The California Current System is one of four ocean currents that make up the North Pacific Gyre—a swirling vortex rotating clockwise around the northern basin of the Pacific Ocean. The 200 mile wide California Current moves cold northern waters southwards along the western coast of North America from British Columbia to Baja California. The waters are further cooled by extensive coastal upwelling driven by the prevailing northwesterly winds. The nutrient-rich waters that are brought to the well-lit surface promote the growth of phytoplankton. Consequently, the area is highly productive and capable of supporting large populations of seabirds and other marine life.

In recent decades, ocean surface temperatures along the West Coast of North America have increased significantly leading to a dramatic decline in plankton biomass (Roemmich and McGowan 1995). This reduced ocean productivity has had a knock-on effect further up the food chain, with population declines reported in several marine groups including reef fishes (Holbrook et al. 1997) and seabirds (Veit et al. 1996, Hyrenbach and Veit 2003).
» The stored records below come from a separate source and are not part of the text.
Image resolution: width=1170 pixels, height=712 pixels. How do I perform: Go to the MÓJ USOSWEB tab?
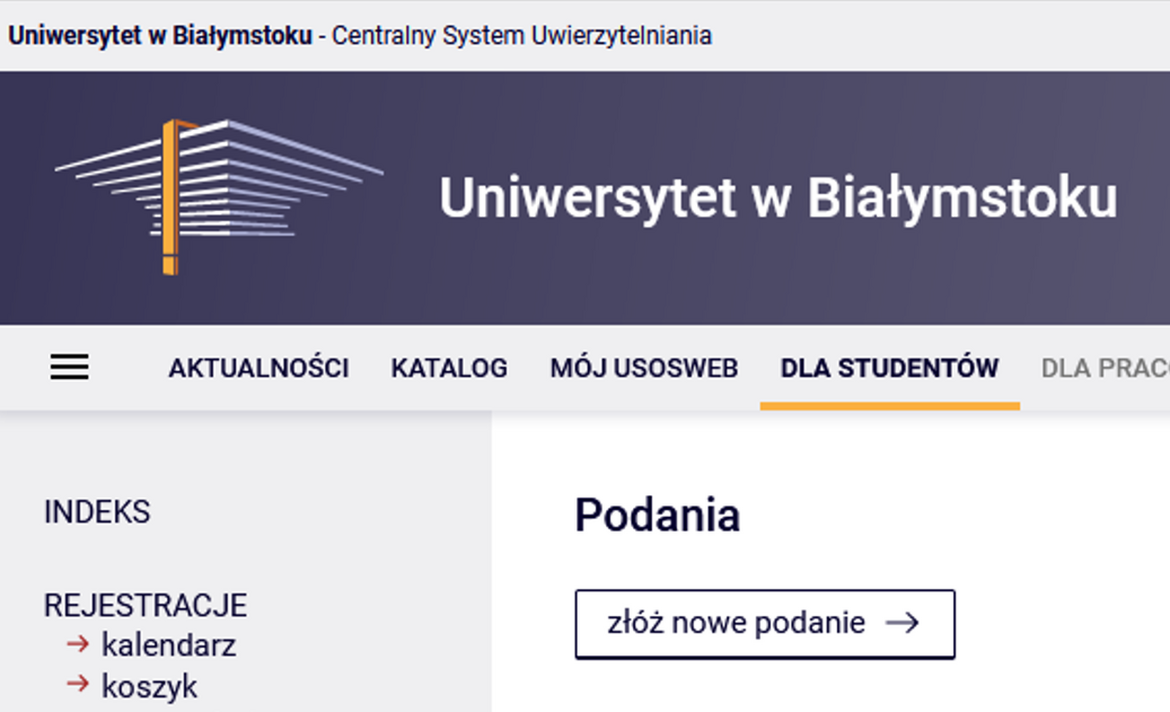point(644,368)
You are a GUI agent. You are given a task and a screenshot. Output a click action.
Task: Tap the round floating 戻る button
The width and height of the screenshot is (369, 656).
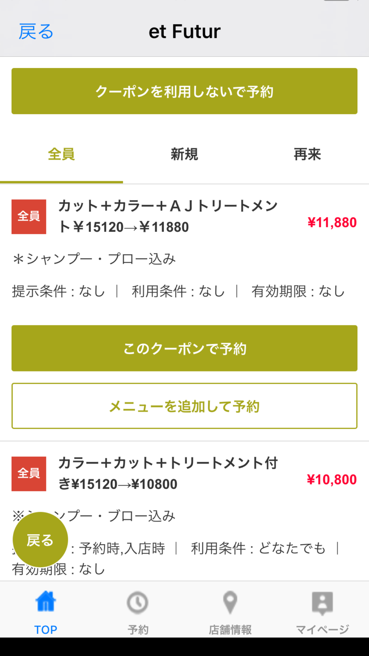pyautogui.click(x=40, y=540)
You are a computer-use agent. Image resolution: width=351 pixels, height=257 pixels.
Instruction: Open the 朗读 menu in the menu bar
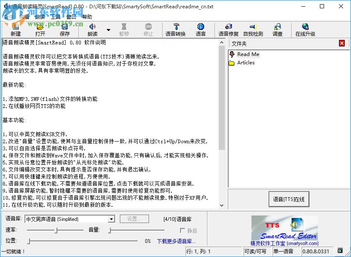click(39, 17)
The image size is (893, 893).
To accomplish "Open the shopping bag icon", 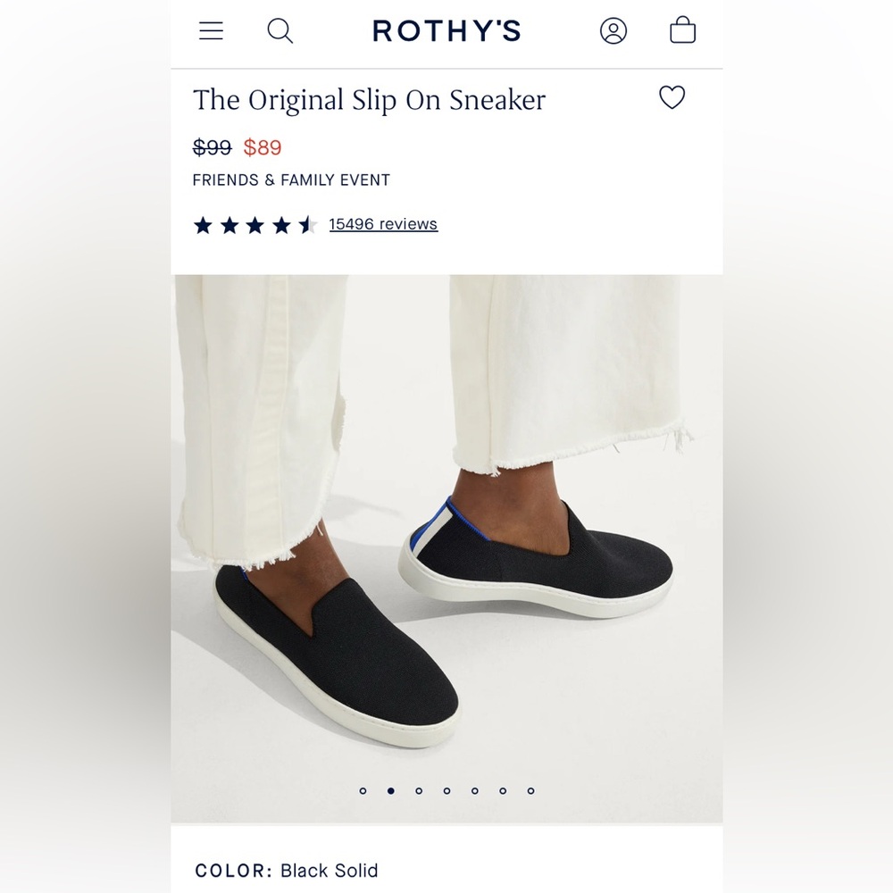I will point(683,30).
Most dramatically, the number of visiting Sooty Shearwater Puffinus griseus dropped by 90% during a period of ocean warming between 1987 and 1994 (Veit et al. 1997).

Different seabird assemblages are adapted to exploit different oceanic conditions. In high productivity regions, such as the California Current System, diving species prevail. These species require high prey densities to meet the substantial energetic requirements associated with this foraging method. In contrast, areas of low productivity tend to have a depauperate seabird community dominated by plunging and surface-foraging birds.

Research off southern California (Hyrenbach and Veit 2003) has found that, concurrent with rising ocean temperatures, there has been a significant decline in seabird abundance—with particular losses of cold-water taxa, such as Cassin’s Ptychoramphus aleuticus and Rhinoceros Auklet Cerorhinca monocerata. This suggests that the seabird communities in the region could shift from a ‘high-productivity’ assemblage, typical of subpolar oceans, to a ‘low-productivity’ community, typical of subtropical gyres. If the California Current System were to permanently switch to a less productive state, this would have devastating consequences for marine life in this vital ecosystem.

It is now apparent that even modest temperature rises can have a profound impact on marine ecosystems—disrupting complex oceanic cycles and radically altering the abundance and distribution of marine organisms. Climate change is likely to adversely affect numerous seabird populations, exacerbating the already considerable threats posed by overfishing, bycatch and associated habitat destruction.